I hate this feeling. Like I’m here, but I’m not. Like someone cares. But they don’t. Like I belong somewhere else, anywhere but here. I don’t think I have ever found a place where I belong.

“Aaj mein upar; aasmaan neeche!’ (Today I am on top and feel the sky below me)

Titli was singing this popular Hindi song, while doing the dusting in Naya’s room. Naya sat by the window, holding a cup of tea, and sipping it slowly. She liked her tea, hot. She had been watching Titli, their seventeen-years-old help, for a while now. Titli was methodically picking up, wiping and then gently putting back, every piece of artefact and showpiece in the room. Every day she spent around an hour, on dusting, in her room. Naya looked at her face that was full of concentration for her work. She was singing along softly, and the lilt in her voice expressed a refreshing hope and joy!
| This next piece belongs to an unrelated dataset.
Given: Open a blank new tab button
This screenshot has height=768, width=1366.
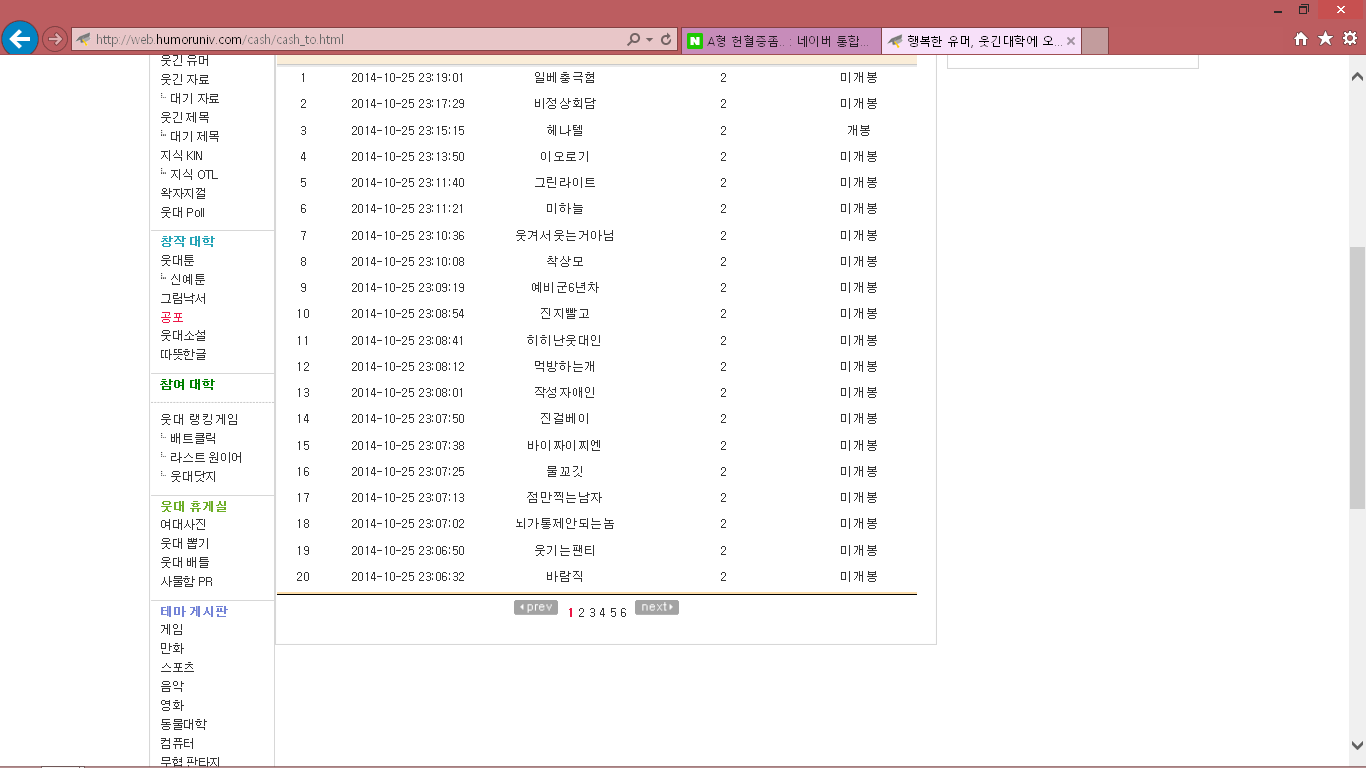Looking at the screenshot, I should 1095,41.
How did Titli stay this cheerful and lively every day, wondered Naya!

Titli was barely ten years old when her mother passed away, while giving birth to her fourth child, a stillborn. Titli had two younger sisters but they lived with their maternal grandparents, in a village far away. Titli lived with her parents to help out with the daily house chores. Her mother was perpetually pregnant, and frequent miscarriages and child births had made her terribly weak. Her father was a daily labourer who would spend the evenings drinking all alone, and abusing the world at large. Her father’s mother, Titli’s grandmother, lived with them and worked as a house-help at Naya’s place.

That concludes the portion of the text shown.